◆ Written task: Recast the material from its first line through the line containing "Action: (226, 98)", inclusive, as a numbered list, omitting any blank lines.

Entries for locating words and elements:
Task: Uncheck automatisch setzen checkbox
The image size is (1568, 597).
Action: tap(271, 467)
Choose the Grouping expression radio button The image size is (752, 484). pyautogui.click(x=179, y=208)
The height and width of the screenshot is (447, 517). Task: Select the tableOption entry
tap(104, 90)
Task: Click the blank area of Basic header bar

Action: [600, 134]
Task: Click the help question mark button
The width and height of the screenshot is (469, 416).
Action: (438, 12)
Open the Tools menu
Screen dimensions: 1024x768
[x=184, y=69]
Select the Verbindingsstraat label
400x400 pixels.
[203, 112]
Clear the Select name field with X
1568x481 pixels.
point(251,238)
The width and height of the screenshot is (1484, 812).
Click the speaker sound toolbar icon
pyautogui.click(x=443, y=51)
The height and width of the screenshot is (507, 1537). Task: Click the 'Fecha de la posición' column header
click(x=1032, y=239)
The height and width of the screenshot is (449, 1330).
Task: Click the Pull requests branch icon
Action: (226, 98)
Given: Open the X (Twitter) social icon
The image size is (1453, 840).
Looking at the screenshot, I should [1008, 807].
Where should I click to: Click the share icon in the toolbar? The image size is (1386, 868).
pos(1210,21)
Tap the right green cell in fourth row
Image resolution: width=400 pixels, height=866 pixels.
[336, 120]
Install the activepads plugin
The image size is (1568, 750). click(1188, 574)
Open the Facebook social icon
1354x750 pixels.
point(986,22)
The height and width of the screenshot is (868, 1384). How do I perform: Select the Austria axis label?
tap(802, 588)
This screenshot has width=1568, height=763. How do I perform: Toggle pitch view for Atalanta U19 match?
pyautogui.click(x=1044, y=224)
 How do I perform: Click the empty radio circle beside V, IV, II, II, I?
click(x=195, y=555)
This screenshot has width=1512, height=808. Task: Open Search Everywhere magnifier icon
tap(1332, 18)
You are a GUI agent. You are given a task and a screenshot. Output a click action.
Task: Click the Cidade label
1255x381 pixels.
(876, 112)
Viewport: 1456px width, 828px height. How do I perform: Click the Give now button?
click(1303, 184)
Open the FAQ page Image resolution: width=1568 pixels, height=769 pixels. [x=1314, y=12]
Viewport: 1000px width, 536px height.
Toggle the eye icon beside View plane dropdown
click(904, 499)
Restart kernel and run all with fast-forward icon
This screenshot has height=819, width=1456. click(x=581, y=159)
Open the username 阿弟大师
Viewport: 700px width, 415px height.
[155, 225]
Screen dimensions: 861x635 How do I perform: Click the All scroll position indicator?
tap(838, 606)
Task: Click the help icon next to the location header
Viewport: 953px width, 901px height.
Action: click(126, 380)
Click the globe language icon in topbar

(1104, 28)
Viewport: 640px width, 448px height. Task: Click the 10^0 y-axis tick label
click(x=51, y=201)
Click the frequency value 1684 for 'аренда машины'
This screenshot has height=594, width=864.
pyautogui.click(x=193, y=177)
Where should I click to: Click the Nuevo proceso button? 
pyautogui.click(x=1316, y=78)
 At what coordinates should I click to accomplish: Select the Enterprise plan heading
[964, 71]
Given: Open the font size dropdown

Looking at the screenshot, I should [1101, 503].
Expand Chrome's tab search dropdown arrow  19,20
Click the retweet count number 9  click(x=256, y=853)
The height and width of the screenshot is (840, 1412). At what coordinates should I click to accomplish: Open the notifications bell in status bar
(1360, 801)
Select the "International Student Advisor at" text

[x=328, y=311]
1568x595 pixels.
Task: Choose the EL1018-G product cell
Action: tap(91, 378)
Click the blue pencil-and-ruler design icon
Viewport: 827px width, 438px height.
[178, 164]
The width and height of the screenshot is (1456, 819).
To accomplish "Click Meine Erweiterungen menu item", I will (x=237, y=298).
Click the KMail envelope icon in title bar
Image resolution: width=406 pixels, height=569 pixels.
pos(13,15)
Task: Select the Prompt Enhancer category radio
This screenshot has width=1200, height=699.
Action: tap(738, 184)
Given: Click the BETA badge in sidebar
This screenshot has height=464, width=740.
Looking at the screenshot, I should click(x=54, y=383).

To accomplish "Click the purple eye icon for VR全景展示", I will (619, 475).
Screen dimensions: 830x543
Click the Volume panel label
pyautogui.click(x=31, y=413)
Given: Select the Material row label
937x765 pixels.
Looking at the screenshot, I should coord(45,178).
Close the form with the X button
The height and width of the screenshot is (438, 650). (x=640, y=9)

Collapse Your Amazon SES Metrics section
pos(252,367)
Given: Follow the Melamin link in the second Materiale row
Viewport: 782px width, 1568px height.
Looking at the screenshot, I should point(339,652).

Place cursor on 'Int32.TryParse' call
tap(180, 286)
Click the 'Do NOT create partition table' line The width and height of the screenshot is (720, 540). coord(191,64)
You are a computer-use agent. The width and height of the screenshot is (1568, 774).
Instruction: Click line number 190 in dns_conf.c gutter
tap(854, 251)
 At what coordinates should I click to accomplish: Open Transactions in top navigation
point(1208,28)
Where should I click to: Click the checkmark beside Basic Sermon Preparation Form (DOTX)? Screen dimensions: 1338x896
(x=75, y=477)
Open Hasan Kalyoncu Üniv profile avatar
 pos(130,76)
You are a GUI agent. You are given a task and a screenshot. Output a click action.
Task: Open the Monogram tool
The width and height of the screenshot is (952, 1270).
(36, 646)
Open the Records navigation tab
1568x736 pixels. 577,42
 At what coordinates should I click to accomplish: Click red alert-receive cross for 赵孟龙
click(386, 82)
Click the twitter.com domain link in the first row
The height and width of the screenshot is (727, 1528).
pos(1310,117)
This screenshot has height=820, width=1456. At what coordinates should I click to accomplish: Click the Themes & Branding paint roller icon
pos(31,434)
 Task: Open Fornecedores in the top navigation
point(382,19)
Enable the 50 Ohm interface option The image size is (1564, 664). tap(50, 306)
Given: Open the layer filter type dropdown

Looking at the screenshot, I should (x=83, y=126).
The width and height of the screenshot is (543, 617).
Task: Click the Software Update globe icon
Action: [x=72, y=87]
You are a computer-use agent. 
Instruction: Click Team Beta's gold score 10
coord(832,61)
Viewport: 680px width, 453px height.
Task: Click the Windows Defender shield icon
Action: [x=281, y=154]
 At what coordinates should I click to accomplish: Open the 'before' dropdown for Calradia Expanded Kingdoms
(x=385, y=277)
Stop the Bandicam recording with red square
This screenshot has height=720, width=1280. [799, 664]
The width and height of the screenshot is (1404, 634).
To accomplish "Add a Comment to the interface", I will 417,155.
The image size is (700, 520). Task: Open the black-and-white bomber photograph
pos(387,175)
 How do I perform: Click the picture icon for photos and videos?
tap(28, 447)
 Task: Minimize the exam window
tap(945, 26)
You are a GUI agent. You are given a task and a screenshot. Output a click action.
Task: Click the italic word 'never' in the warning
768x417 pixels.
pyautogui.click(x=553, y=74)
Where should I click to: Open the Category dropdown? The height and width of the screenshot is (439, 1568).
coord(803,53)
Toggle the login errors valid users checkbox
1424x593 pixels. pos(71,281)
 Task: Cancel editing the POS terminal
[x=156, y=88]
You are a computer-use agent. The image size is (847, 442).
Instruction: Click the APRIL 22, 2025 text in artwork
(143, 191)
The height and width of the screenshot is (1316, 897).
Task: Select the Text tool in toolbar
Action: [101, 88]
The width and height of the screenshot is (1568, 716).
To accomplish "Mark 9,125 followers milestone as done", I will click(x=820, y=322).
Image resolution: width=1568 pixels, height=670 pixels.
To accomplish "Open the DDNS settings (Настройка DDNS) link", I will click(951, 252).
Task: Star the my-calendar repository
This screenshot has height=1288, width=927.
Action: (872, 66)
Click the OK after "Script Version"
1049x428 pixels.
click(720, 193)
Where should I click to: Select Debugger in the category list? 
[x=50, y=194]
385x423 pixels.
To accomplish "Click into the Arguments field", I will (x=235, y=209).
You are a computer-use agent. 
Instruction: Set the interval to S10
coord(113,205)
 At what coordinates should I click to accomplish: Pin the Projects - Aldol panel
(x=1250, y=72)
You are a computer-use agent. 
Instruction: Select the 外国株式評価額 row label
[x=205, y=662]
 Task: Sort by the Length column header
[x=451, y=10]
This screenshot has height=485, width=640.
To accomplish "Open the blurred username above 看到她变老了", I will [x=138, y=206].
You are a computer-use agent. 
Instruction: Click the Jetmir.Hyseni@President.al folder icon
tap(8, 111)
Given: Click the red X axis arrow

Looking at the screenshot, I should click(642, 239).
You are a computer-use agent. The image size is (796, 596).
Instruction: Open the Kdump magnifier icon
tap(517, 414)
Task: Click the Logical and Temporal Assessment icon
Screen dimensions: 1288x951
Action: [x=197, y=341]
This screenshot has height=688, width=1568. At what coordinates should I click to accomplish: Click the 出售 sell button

◆ Reply:
1. Task: Uncheck automatisch setzen checkbox
2. The image size is (1568, 597).
3. Action: tap(271, 467)
4. Choose the Grouping expression radio button The image size is (752, 484). pyautogui.click(x=179, y=208)
5. The height and width of the screenshot is (447, 517). Task: Select the tableOption entry
6. tap(104, 90)
7. Task: Click the blank area of Basic header bar
8. Action: [600, 134]
9. Task: Click the help question mark button
10. The width and height of the screenshot is (469, 416).
11. Action: (438, 12)
12. Open the Tools menu
13. Screen dimensions: 1024x768
14. [x=184, y=69]
15. Select the Verbindingsstraat label
16. 400x400 pixels.
17. [203, 112]
18. Clear the Select name field with X
19. 1568x481 pixels.
20. point(251,238)
21. The width and height of the screenshot is (1484, 812).
22. Click the speaker sound toolbar icon
23. pyautogui.click(x=443, y=51)
24. The height and width of the screenshot is (507, 1537). Task: Click the 'Fecha de la posición' column header
25. click(x=1032, y=239)
26. The height and width of the screenshot is (449, 1330).
27. Task: Click the Pull requests branch icon
28. Action: (226, 98)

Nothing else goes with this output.